Сара обхватила себя руками и улыбнулась все той же безнадежной улыбкой.
– Алекс, – прошептала она, – не мучай меня. Мне и так тяжело. Не надо ничего усугублять.
Она сделала еще один бессильный жест рукой.
– Пожалуйста, уходи.
Он отошел от нее и остановился, не зная, что делать дальше. С каждой секундой пропасть между желаемым и действительным становилась все глубже. Когда Алекс вновь повернулся лицом к Саре, она стояла в той же позе, на том же месте, но показалась ему бесконечно далекой, словно он смотрел на нее в перевернутый бинокль.
А ее лицо… как будто сгорело дотла.
– Ладно, Сара. Поскольку выбора у меня нет, я сделаю все, что ты хочешь. Но ты хотя бы дашь мне знать, если я смогу что-нибудь сделать для тебя? Все, что угодно, когда угодно. Если я могу что-то сделать для Майкла… Если тебе просто…
– Непременно.
Она решительно кивнула, хотя и понимала, что ее выдержке приходит конец.
Ему больно было на нее смотреть.
– Я вовсе не хотел так с тобой поступать. И никогда больше не говори мне, что все это твоя вина, потому что мы оба знаем, что это ложь. Прощай, Сара.
Стоя неподвижно, Сара слушала, как удаляются его шаги. Вот открылась и тихо закрылась входная дверь. Тишина показалась ей удушающей, словно снежная лавина накрыла ее с головой. Она отпила глоток холодного чая, и ее чуть не стошнило. Чашка выскользнула из ее онемевших пальцев и с грохотом упала в раковину. Сара вздрогнула от неожиданности.
Она вернулась в комнату Майкла и, глядя на него, как ни странно, немного успокоилась, во всяком случае, не заплакала.
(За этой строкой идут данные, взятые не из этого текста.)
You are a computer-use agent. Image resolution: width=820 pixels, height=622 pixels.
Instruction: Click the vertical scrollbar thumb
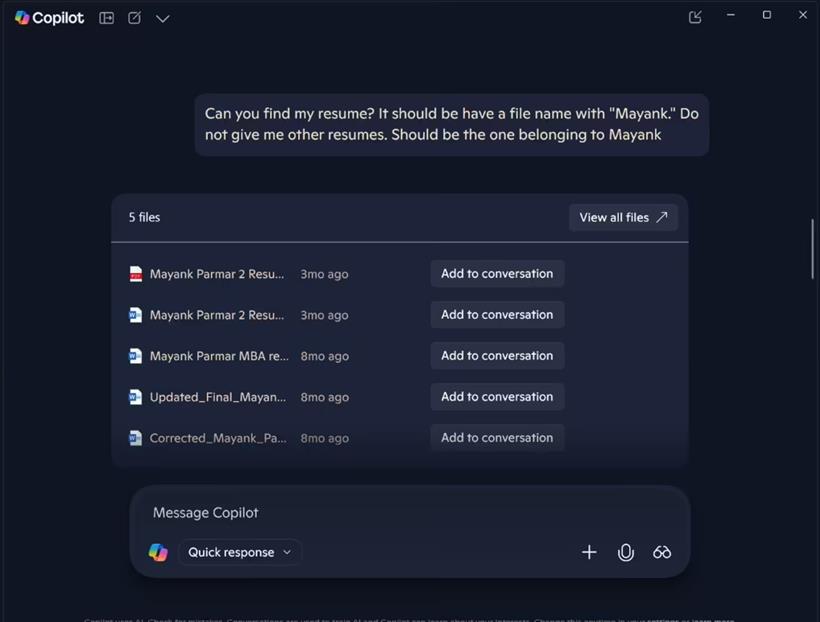point(812,249)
Ее так и тянуло к нему прикоснуться. Она то и дело легонько проводила пальцами по его щекам, целовала перепачканные землей маленькие ручки. А несколько часов спустя так и уснула, сидя в кресле рядом с сыном.
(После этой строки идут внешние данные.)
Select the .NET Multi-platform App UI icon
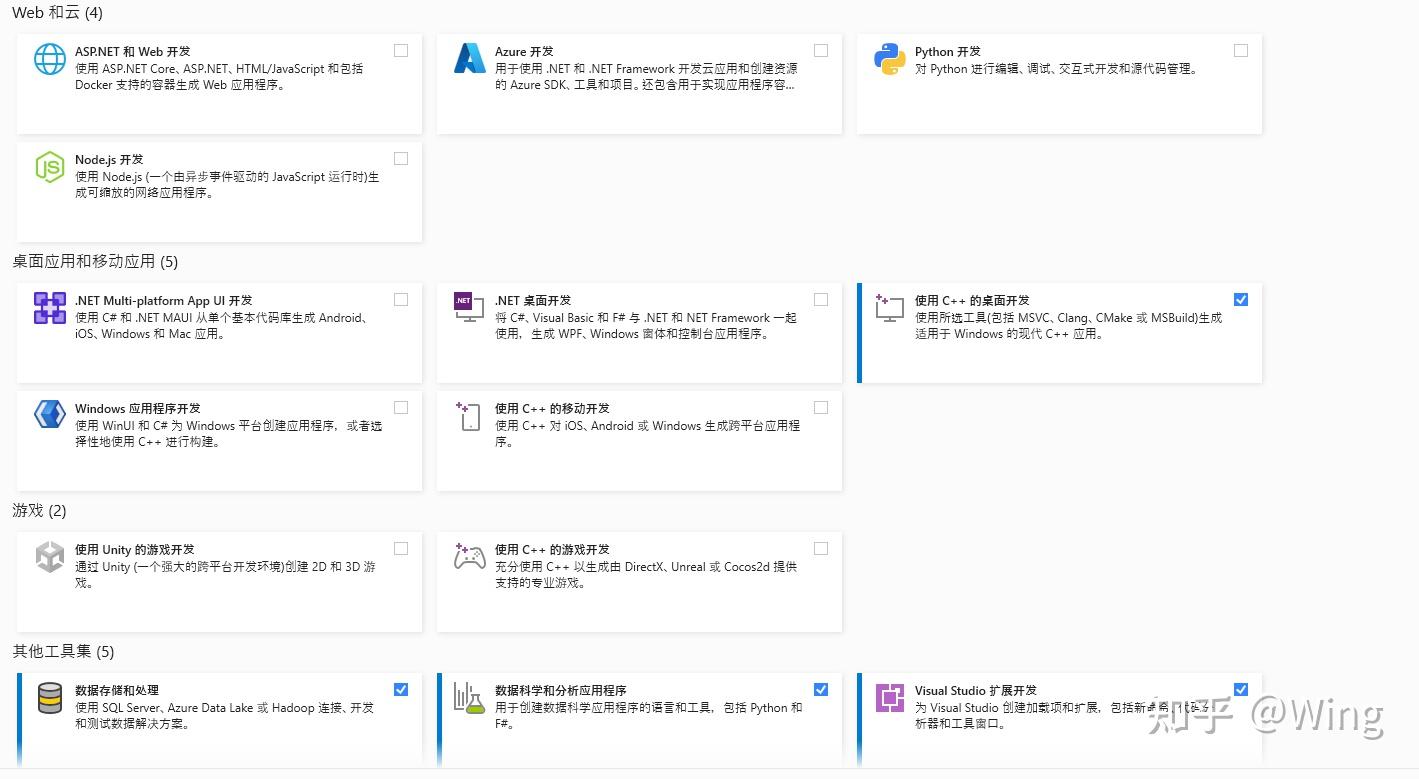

Майкл не вставал с постели пять дней. Сара велела перенести в его комнату раскладную койку, чтобы дежурить возле него по ночам. Он капризничал, а она совсем выбилась из сил, стараясь удержать его на месте и не давать ему скучать. На шестой день, когда доктор Бьюэлл наконец разрешил ему встать, Сара обрадовалась чуть ли не больше, чем сам Майкл. Алекс ни разу не заглянул к ним, но по почте от него каждый день приходила шутливая открытка с новым подарком в виде книжки, игрушки или головоломки. Его заботливость тронула Сару и в то же время заставила ее еще больше страдать.